> _Document text_:

----

Firms in Anbang Hotels Clash Said to Be ‘Trademark Trolls’
(Bloomberg) -- A group of Delaware companies whose trademark dispute with the Chinese owner of a U.S. hotel portfolio is interfering with their sale is engaged in similar fights with other huge companies, including the Alibaba Group, it emerged in court this week.
The revelation came in emails as well as testimony from an executive of Dajia Insurance Company, the seller of 15 luxury hotels to Mirae Global Asset Investment Co. of South Korea, which is trying to walk away from the deal because of the Delaware firms’ claims.
Dajia pointed to the other disputes as evidence that the operation is a fraud.
“My understanding is these guys are, at best, trademark trolls,” the Dajia executive, Zhongyuan Li, told Delaware Chancery Court Judge Travis Laster.
Trademark trolls seek registration for marks likely to be used by big companies or similar to established brands. Their goal is to get paid for dropping the right to use the confusingly similar name.
Documents show that the Delaware group went after Alibaba over the right to control the “Alipay” name in the U.S. for its electronic-payment system.

----

> _Extracted material_:
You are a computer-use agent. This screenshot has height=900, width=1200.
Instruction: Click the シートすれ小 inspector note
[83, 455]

----

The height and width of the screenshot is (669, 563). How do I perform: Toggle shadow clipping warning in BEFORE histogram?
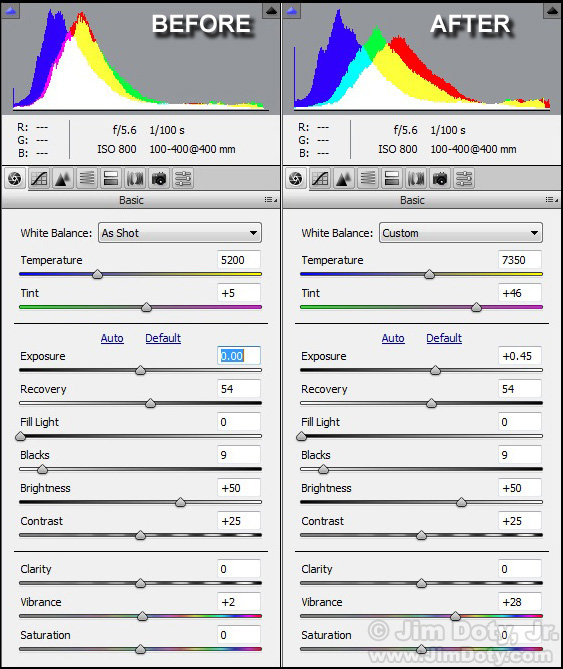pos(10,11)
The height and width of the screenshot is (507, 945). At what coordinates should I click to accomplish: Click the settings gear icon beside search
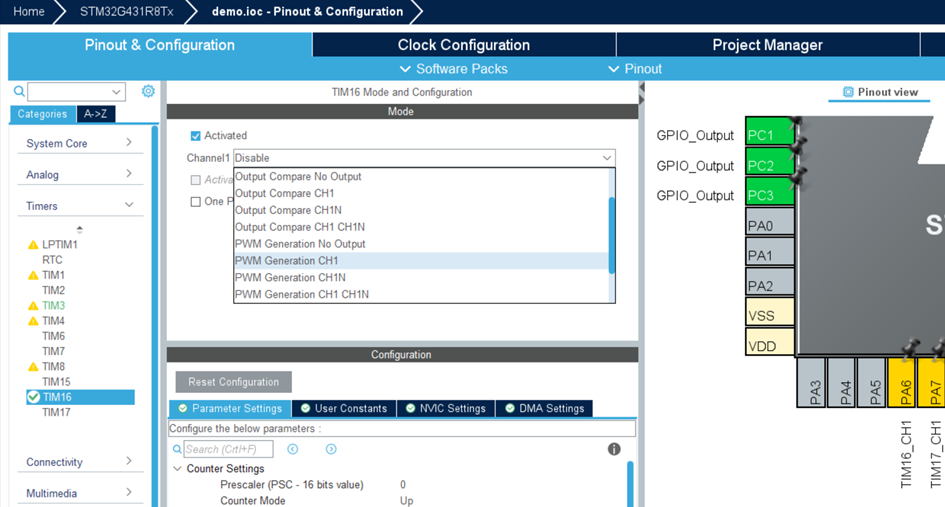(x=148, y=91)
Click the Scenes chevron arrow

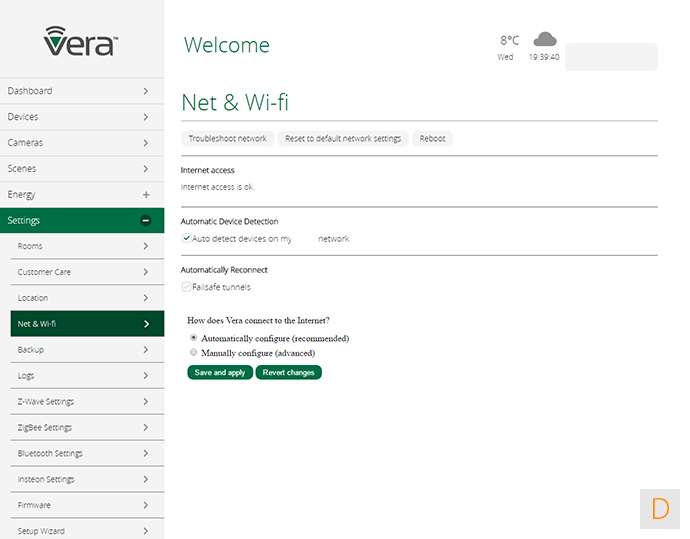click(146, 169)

----

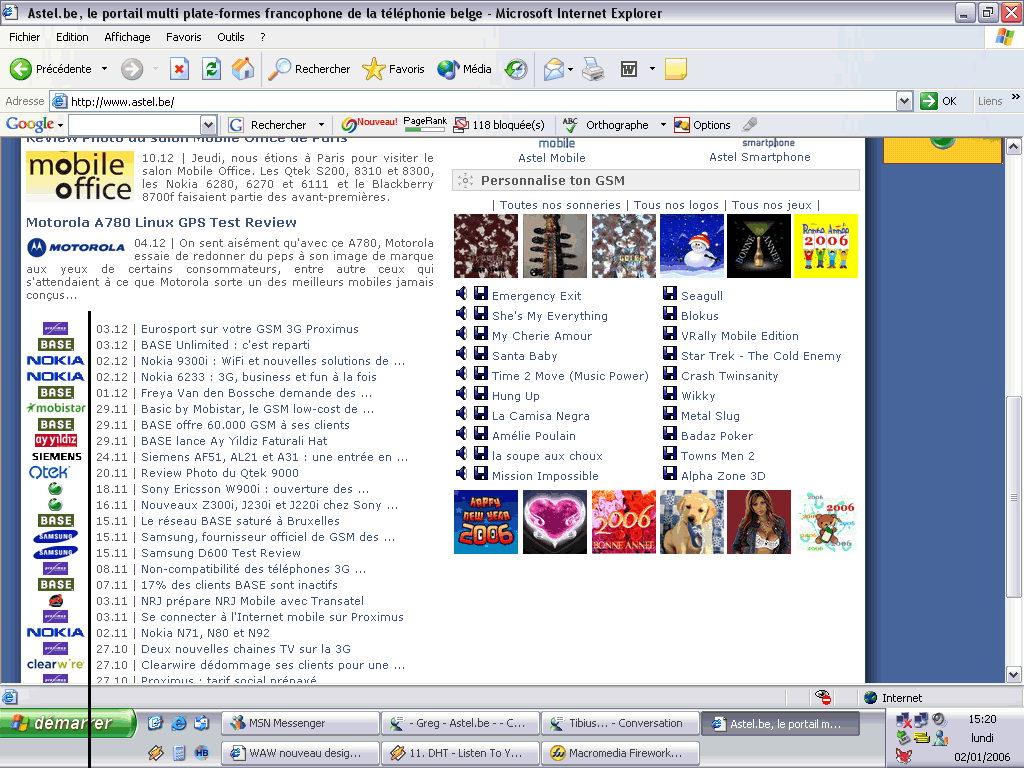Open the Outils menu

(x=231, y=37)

----

> _Required work_:
a - Return the passage of the Anbang hotels trademark article from "The revelation came" up to and including "its electronic-payment system.", word for word.
b - In the Anbang hotels trademark article, how many luxury hotels was Dajia Insurance Company selling to Mirae Global Asset Investment Co.?

> _Replies_:
a -
The revelation came in emails as well as testimony from an executive of Dajia Insurance Company, the seller of 15 luxury hotels to Mirae Global Asset Investment Co. of South Korea, which is trying to walk away from the deal because of the Delaware firms’ claims.
Dajia pointed to the other disputes as evidence that the operation is a fraud.
“My understanding is these guys are, at best, trademark trolls,” the Dajia executive, Zhongyuan Li, told Delaware Chancery Court Judge Travis Laster.
Trademark trolls seek registration for marks likely to be used by big companies or similar to established brands. Their goal is to get paid for dropping the right to use the confusingly similar name.
Documents show that the Delaware group went after Alibaba over the right to control the “Alipay” name in the U.S. for its electronic-payment system.

b - 15